Otis Taylor – Hey Joe Opus Red Meat (2015) review
Otis Taylor – Hey Joe Opus Red Meat (In-Akustik, 2015)
Like Dylan, Otis Taylor’s voice has never been overtly emotional, though it is gritty, and as low and smokey as someone’s who just spent eight hours riding the back roads might be. Always coming across as a man who takes his time, perhaps pondering a bit too much, there’s a considered steadiness to Otis Taylor, and it shows in both his playing and his voice … where he and his guitar are not only indistinguishable, but inseparable, with neither being qualified to exist without the other. And why should it be any other way? Taylor has been around forever, he was a young man back in the 70’s when he gave up music to surround his life with antiques, the buying and selling of other people’s lives, their treasures and dreams, where through all of that dust and hand rubbed wood, he’s been vested with a shaman’s vision and sense of what’s important.

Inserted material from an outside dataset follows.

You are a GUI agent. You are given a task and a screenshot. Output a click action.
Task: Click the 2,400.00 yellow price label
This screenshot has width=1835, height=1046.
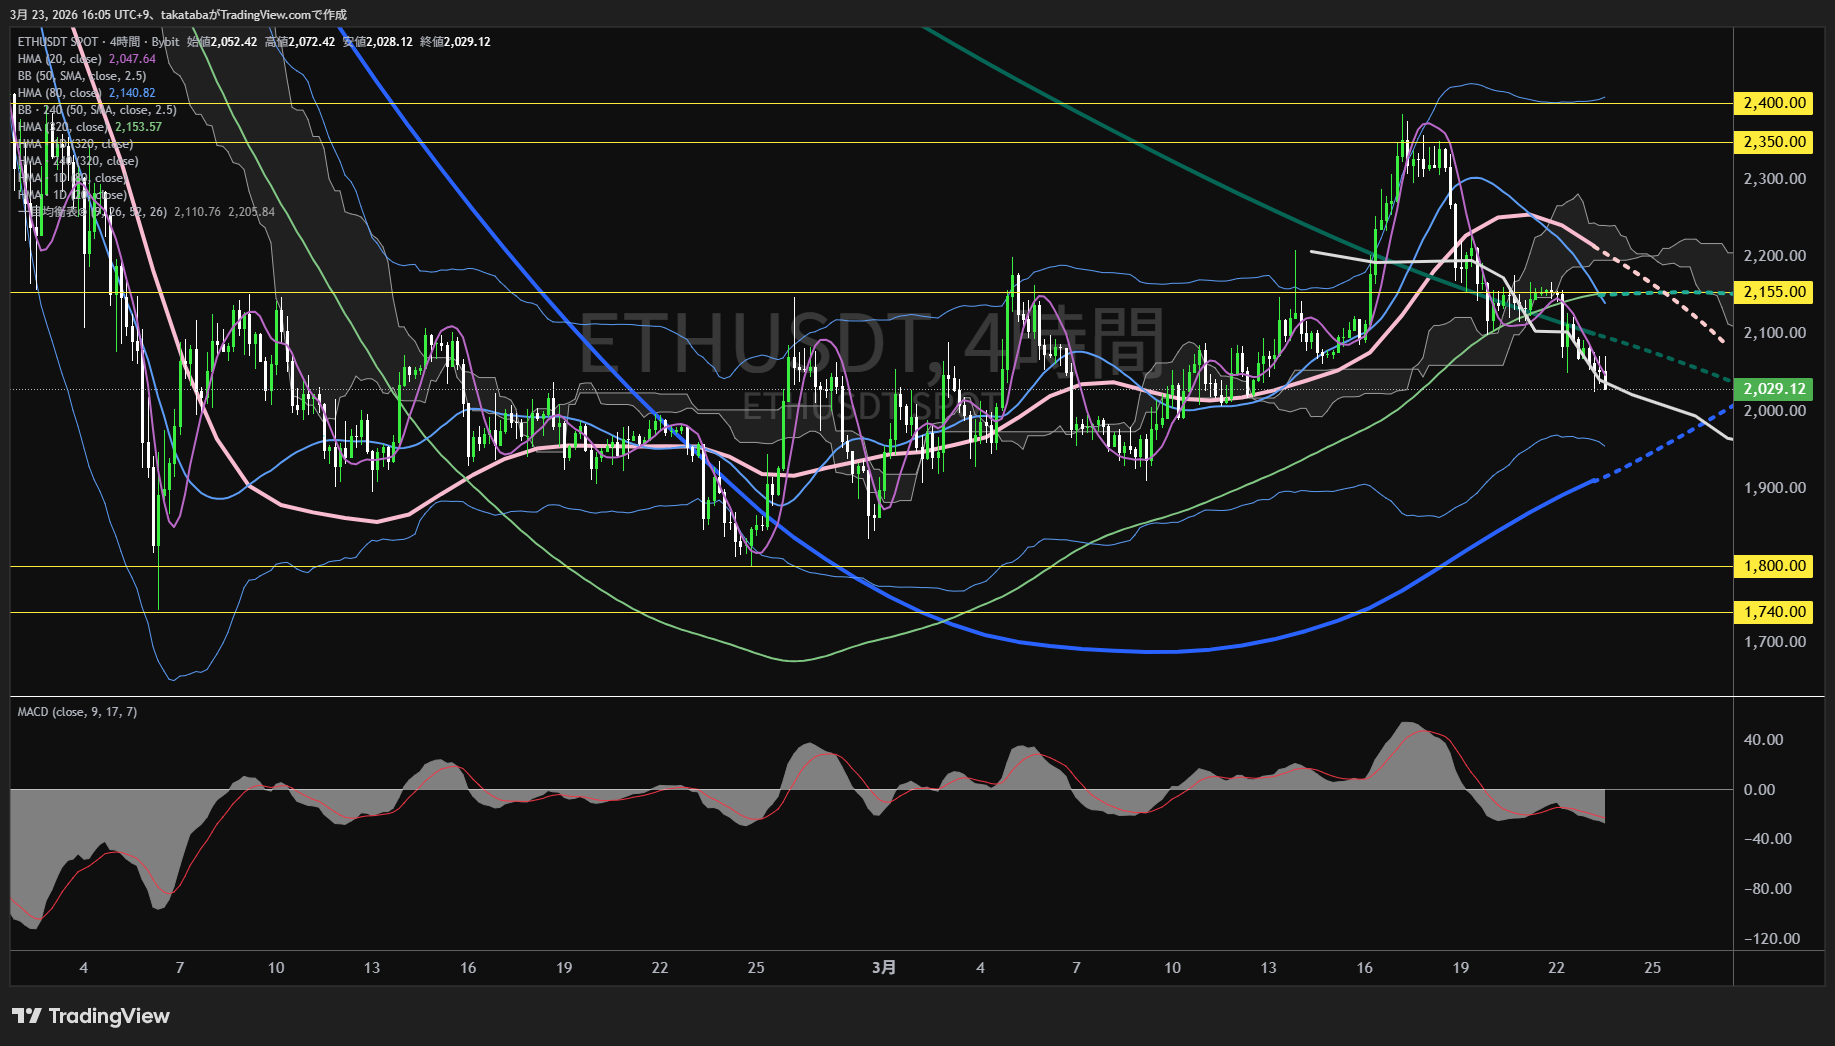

There’s always been an undercurrent and theme to Taylor’s albums, and that’s no exception here on his Hey Joe Opus, featuring the song made famous by Jimi Hendrix, and written years before by Billy Roberts. To my ears, the Hey Joe Opus sounds and comes across much like Neil Young’s soundtrack to “Deadman,” where Taylor visits and revisits “Hey Joe” twice, “Sunday Morning” three times, and filters the rest of the tracks out through the emotional embroidery these two numbers create. There’s an essence of old meets new here, a worldless dreamy atmosphere that rekindles the psychedelic aesthetics of a memory of jam within a jam within a dream, bringing “Hey Joe” back full circle, allowing it to sound even more fresh and more vital.
Noted for his darker visionary intoxications, Hey Joe Opus is even darker than his previous releases, sounding both earthbound and etherial in the same breath, taking blues to a new level of saturation so dense you’ll barely be aware that you’re hearing songs repeated again and again with slightly differing toneations and balances. With all of this creating a questioning metaphor life … that being, “What are you gonna do?”